Can You Write Off the Interest From a Secured Personal Loan?

Secured personal loans are rare products. Most personal loans are unsecured and either closed-end or revolving. A typical consumer loan, or personal loan, is a credit card. In some cases, especially if a borrower has poor credit, a lender will use a home or car to collateralize the account. In some cases this interest is tax deductible.

  1. IRS Definition

    • The U.S. Internal Revenue Service allows for interest deductions for all loans that are tied to primary residences. This includes first and second mortgages, as well as any home equity lines of credit. These deductions are taken on Schedule A of your tax return. In most cases, you need to itemize your deductions to ensure your total deduction--including your mortgage interest--exceeds the standard deduction.

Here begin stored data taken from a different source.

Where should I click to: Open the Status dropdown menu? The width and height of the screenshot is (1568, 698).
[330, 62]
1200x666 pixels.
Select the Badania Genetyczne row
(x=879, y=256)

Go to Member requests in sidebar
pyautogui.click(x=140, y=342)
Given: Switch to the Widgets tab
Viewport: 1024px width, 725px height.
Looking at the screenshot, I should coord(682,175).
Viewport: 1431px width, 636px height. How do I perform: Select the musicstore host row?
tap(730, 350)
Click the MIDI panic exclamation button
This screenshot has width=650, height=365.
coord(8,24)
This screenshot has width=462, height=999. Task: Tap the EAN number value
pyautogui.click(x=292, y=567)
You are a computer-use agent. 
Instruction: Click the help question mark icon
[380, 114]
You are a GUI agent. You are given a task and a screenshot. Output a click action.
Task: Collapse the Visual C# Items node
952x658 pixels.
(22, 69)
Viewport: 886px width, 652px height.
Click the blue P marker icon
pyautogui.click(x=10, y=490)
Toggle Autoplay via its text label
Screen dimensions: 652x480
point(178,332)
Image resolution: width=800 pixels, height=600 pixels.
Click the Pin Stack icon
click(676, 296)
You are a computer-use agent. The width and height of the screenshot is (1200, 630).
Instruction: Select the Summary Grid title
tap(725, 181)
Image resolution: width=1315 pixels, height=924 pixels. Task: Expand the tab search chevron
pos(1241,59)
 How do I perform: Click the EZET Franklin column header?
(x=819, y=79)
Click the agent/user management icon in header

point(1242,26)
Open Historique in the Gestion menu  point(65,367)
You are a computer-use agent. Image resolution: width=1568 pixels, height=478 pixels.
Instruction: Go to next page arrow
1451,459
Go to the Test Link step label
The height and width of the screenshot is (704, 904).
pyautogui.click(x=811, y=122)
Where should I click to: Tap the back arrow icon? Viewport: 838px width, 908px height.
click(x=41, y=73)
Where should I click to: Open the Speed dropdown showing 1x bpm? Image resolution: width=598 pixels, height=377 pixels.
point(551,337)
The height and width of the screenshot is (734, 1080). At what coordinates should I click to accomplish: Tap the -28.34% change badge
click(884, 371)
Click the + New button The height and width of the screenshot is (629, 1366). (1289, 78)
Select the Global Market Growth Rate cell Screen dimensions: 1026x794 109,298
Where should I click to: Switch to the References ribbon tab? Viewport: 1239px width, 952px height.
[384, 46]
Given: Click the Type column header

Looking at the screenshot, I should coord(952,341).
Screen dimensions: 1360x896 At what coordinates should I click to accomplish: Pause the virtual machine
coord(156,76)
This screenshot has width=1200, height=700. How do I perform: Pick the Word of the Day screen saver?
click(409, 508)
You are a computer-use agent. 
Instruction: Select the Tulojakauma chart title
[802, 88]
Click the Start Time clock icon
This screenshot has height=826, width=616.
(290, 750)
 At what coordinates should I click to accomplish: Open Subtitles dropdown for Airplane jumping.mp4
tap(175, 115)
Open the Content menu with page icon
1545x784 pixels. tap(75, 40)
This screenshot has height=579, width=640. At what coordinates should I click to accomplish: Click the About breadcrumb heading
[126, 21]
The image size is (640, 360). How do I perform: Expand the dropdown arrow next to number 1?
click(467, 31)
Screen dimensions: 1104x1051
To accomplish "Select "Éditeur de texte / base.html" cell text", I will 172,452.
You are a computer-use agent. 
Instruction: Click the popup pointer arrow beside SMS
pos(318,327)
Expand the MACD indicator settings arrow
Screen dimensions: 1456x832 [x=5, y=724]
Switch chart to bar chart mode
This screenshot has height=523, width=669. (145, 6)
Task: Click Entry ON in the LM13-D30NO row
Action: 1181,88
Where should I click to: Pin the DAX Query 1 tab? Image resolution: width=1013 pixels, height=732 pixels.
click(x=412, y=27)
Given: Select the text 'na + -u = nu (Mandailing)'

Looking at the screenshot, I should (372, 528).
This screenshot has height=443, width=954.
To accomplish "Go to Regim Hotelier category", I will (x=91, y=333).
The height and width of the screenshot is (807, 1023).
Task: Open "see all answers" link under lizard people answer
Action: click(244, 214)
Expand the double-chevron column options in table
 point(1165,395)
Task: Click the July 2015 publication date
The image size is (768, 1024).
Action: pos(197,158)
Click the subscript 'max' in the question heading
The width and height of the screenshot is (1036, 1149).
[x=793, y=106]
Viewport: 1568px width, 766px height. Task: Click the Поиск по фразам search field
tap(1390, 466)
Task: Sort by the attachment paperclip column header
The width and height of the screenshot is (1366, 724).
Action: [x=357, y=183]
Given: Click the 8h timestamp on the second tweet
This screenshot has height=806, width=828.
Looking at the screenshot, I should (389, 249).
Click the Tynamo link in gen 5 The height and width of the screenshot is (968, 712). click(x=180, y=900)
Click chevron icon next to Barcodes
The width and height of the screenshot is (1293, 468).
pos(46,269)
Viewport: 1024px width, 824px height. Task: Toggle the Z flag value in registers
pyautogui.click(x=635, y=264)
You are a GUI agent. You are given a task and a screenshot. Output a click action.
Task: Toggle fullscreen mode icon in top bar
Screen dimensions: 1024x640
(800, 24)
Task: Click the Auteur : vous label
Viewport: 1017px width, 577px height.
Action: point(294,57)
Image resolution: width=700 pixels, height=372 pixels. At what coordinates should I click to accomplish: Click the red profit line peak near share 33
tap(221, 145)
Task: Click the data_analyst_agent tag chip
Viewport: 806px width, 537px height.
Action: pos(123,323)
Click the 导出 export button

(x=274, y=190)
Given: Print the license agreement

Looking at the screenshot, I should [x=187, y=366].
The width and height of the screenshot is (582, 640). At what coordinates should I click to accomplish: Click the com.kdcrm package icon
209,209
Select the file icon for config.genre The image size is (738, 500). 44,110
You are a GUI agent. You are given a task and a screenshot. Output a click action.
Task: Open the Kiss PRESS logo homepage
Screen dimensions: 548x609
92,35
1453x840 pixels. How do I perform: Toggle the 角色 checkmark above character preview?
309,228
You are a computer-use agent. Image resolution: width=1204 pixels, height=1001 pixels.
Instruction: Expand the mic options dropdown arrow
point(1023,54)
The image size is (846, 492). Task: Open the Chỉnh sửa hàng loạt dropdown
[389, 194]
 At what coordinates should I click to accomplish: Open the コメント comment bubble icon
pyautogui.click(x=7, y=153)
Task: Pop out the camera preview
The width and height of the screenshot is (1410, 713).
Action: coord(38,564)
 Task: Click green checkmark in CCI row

    Unsecured Personal Loans

    • The IRS does not allow for interest deductions on any loans that are not secured to a primary residence. Thus, the interest on credit cards, car loans and personal loans do not qualify for a deduction. An exception might be for self-employed persons, but most often these become business expenses.

    How Is It Secured?

    • The most important question in determining deductibility is to what a loan is secured. For example, if you have a loan that is secured with a boat, you'll be unable to deduct the interest. The same is true for any loan tied to a car. In fact, the only way in which personal loan interest is deductible is if it is tied to your primary residence. In this case, it is considered a mortgage.

    How to File

    • Since a personal loan tied to a home is considered a mortgage--regardless of the loan amount--you'll file for a deduction the same way you'd file for your first mortgage interest. Remember that itemization is necessary. Your personal loan lender will send you a form 1098 at the end of each year listing all interest paid.

    Warning

    • Secured personal loans can be a big risk. If you have a small personal loan on your primary residence, the lender has your home as collateral. This means that even a small default--like on a $100 or $150 payment--can put your home at risk of foreclosure. Exhaust all options for unsecured credit--especially for small loan amounts--before putting your house up as collateral.